What this task involves ▸ Copy out the data below line for line, leaving the pictures out.

┌──

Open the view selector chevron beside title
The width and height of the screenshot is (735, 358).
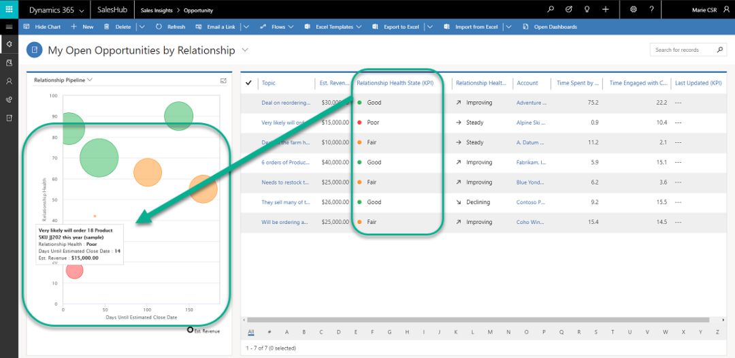pyautogui.click(x=245, y=50)
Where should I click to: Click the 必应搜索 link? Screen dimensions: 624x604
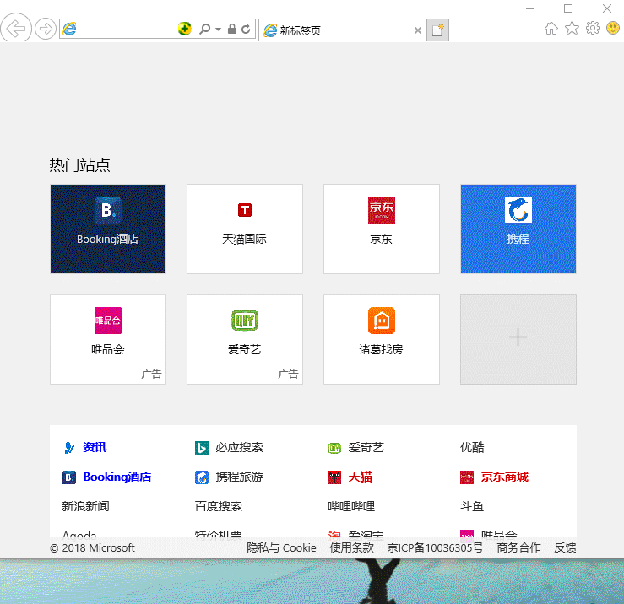(x=238, y=448)
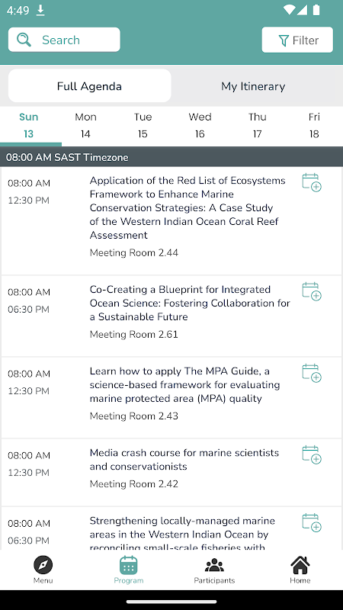The height and width of the screenshot is (610, 343).
Task: Add Strengthening locally-managed marine areas session to itinerary
Action: [312, 523]
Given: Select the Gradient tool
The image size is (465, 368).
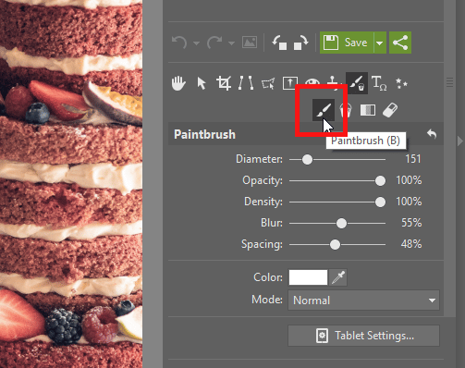Looking at the screenshot, I should pos(368,110).
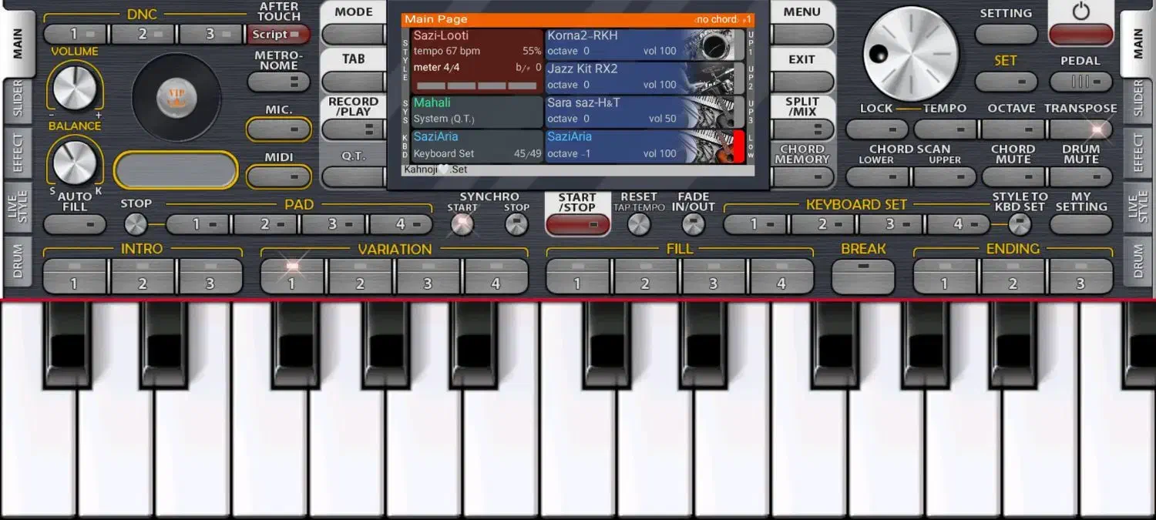Click the VOLUME knob

click(x=74, y=87)
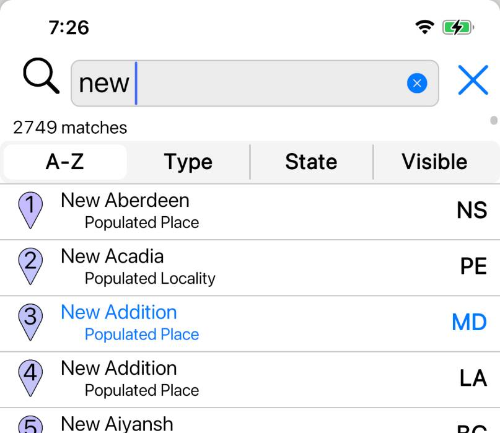500x433 pixels.
Task: Sort results by A-Z
Action: click(x=65, y=162)
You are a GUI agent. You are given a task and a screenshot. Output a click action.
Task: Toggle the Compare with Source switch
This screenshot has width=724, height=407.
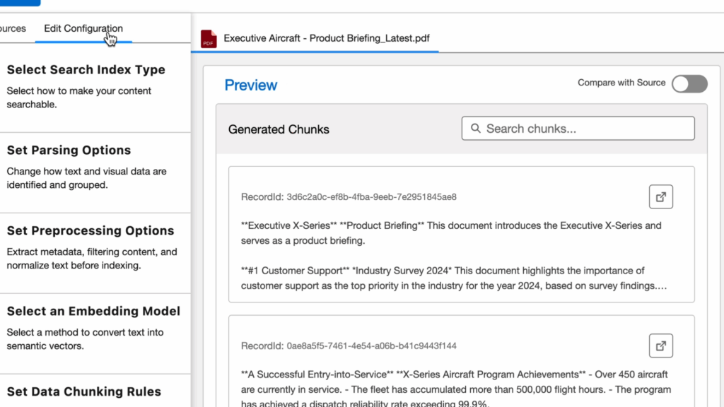(x=689, y=84)
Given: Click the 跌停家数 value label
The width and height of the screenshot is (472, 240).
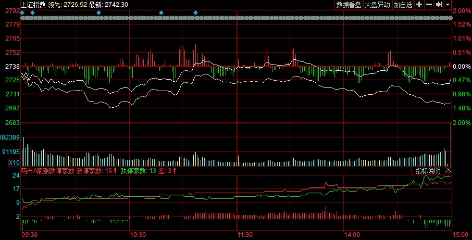Looking at the screenshot, I should pyautogui.click(x=138, y=171).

└──

Task output ▸
Open the view selector chevron beside title
The width and height of the screenshot is (735, 358).
pyautogui.click(x=245, y=50)
Where should I click to: Click the 必应搜索 link? Screen dimensions: 624x604
(x=238, y=448)
The height and width of the screenshot is (610, 343).
Task: Add Strengthening locally-managed marine areas session to itinerary
Action: [312, 523]
Given: Select the Gradient tool
The image size is (465, 368).
Looking at the screenshot, I should pos(368,110).
Click the VOLUME knob

click(x=74, y=87)
500x433 pixels.
Task: Sort results by A-Z
Action: click(x=65, y=162)
You are a GUI agent. You are given a task and a screenshot. Output a click action.
Task: Toggle the Compare with Source switch
This screenshot has width=724, height=407.
(x=689, y=84)
Given: Click the 跌停家数 value label
The width and height of the screenshot is (472, 240).
Looking at the screenshot, I should pyautogui.click(x=138, y=171).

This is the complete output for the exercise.